A preliminary study indicates that using a single boosted protease inhibitor instead of the standard regimen of 3 drugs for maintenance therapy may be an effective treatment for select patients with HIV infection, according to a study in the August 16 issue of JAMA, a theme issue on HIV/AIDS.
Susan Swindells, M.B.B.S., of the University of Nebraska Medical Center, Omaha, presented the findings of the study today at a JAMA media briefing at the International AIDS Conference in Toronto.
The long-term adverse effects, expense, and difficulty of sustained adherence to multidrug antiretroviral regimens have prompted studies of simpler therapies for human immunodeficiency virus type 1 (HIV-1) infection. Treatment cessation, intermittent therapy, and induction-maintenance (a few months of triple therapy followed by simplified therapy) regimens have been evaluated with mostly inferior results, according to background information in the article.
Virologic success (absence of failure) through 24 weeks of simplified therapy occurred in 91 percent of patients (31 of 34). Three participants experienced virologic failure at 12, 14, and 20 weeks after simplification. Resistance testing at failure did not identify protease inhibitor resistance mutations. Atazanavir concentrations in the blood at failure were low or below detection in 2 of 3 participants experiencing failure, indicating these patients may not have taken the prescribed doses.
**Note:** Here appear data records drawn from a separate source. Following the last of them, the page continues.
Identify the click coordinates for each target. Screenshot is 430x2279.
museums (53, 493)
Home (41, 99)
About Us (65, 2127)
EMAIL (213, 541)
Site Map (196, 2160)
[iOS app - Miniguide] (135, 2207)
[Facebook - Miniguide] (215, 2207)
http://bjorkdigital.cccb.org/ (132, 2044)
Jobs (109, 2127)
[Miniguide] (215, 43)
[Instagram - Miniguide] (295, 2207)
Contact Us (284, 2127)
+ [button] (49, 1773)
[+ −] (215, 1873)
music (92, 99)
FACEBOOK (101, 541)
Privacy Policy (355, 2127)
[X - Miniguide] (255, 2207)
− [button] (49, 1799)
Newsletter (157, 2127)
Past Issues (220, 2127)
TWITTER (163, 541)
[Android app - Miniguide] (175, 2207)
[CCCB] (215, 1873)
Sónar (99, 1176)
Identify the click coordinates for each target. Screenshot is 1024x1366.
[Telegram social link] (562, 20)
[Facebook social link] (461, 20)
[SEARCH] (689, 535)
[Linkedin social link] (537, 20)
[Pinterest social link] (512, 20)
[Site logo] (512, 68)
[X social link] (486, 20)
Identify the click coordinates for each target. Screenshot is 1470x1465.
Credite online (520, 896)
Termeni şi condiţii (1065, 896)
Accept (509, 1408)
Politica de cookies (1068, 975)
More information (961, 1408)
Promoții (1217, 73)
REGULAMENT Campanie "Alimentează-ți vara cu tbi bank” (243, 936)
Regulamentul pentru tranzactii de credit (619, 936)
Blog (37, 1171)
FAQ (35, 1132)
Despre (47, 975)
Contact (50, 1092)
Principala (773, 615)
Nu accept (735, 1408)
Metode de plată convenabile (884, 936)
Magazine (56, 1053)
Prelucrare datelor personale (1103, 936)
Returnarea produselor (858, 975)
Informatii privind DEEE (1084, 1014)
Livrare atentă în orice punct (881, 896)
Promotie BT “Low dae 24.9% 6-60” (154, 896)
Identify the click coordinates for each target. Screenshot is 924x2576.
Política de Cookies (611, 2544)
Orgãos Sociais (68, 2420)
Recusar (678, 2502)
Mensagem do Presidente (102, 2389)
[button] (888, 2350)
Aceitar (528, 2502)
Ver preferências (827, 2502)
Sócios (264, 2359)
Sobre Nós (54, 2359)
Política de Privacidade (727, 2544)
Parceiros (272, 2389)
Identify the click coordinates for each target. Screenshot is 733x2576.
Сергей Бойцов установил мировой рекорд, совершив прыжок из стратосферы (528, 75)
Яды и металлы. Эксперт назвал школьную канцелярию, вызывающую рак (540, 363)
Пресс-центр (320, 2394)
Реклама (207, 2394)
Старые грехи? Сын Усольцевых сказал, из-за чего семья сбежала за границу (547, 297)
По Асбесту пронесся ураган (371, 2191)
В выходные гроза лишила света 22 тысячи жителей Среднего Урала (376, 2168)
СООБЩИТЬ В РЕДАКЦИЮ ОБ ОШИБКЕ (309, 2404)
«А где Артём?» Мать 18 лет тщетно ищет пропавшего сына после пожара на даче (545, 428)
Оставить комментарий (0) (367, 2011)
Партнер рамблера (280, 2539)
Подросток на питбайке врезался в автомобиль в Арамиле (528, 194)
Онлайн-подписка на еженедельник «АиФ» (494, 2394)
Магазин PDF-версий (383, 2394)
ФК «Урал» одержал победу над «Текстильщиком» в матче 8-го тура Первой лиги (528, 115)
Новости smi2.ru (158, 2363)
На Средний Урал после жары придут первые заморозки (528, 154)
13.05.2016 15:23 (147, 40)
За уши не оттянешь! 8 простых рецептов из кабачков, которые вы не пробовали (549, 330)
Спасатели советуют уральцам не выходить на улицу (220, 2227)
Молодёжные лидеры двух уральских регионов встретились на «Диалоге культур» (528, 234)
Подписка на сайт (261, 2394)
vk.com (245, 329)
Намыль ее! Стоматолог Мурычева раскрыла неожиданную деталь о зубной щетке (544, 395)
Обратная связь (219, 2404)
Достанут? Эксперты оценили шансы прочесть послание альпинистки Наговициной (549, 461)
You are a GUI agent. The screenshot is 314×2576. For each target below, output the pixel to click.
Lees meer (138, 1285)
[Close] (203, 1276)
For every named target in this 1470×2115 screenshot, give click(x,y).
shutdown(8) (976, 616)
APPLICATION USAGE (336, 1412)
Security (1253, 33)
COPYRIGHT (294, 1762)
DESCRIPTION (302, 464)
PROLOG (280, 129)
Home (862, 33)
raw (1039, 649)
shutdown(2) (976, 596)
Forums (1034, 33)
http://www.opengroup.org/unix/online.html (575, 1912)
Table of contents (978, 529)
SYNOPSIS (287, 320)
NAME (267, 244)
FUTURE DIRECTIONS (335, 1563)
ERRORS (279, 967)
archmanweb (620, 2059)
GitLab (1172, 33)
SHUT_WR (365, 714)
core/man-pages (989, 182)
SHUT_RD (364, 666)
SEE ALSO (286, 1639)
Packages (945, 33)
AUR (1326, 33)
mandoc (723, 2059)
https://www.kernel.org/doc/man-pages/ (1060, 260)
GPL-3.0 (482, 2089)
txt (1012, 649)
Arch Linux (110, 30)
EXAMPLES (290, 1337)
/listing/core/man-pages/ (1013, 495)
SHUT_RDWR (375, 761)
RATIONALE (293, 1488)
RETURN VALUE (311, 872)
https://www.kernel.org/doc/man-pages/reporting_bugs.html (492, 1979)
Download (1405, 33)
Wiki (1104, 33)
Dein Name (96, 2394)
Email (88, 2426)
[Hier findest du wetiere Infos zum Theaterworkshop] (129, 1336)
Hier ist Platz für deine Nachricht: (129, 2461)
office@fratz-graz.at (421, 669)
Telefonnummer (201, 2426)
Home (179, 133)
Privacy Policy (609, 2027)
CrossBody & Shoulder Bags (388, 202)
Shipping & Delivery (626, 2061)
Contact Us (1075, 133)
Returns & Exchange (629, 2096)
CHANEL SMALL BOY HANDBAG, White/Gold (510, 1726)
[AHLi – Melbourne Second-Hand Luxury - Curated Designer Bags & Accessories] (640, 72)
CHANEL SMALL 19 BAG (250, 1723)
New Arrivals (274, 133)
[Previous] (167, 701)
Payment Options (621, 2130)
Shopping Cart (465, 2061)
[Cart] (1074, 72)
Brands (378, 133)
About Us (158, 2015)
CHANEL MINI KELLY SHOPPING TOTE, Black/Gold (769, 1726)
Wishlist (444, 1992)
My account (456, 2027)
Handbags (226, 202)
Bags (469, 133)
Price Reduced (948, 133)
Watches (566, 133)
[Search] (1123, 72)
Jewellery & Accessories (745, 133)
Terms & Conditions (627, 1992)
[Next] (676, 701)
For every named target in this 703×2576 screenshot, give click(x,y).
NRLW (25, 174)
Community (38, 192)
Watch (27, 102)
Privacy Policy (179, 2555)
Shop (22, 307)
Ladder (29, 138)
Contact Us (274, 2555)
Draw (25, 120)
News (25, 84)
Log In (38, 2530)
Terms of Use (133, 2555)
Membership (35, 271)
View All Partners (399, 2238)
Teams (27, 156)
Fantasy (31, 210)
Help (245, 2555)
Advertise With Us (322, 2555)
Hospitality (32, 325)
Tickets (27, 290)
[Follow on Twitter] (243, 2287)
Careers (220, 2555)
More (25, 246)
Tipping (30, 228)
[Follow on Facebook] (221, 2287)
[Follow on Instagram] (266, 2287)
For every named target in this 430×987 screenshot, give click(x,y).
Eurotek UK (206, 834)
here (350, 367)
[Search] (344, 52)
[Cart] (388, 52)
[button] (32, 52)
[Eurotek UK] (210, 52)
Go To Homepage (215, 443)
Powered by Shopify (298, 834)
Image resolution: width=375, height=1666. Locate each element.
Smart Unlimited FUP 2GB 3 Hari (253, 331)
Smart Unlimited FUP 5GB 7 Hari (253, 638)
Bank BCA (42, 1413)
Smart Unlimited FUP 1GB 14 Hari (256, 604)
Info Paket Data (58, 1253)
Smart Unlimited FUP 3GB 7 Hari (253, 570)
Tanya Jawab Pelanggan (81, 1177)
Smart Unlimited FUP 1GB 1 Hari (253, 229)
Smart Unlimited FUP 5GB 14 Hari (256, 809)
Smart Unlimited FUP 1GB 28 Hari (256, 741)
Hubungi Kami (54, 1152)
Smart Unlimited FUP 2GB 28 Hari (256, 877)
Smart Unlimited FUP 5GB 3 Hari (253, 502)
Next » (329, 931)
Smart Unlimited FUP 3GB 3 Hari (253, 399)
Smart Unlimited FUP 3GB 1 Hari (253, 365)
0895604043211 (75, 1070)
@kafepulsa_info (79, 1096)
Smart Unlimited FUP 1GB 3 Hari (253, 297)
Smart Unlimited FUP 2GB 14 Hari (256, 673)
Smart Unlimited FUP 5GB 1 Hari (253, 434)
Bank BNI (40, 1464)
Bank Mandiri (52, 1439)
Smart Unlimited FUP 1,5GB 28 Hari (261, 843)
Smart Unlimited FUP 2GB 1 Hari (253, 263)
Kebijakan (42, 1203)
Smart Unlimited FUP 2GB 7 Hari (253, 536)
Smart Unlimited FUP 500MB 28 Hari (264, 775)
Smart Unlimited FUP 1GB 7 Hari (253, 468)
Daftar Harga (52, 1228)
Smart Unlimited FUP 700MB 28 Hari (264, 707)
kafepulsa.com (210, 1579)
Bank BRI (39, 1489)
There were no treatment discontinuations for adverse events after simplification and no significant changes in CD4 cell counts.
"In this pilot study, the data suggest that simplified maintenance therapy with atazanavir-ritonavir alone in patients who have never experienced treatment failure may be efficacious in maintaining HIV-1 RNA suppression below 200 copies/mL for 24 weeks after discontinuing NRTIs," the authors write. "Maintenance therapy with a single boosted PI offers a treatment strategy with potentially less complexity, pill burden, long-term complications, and cost."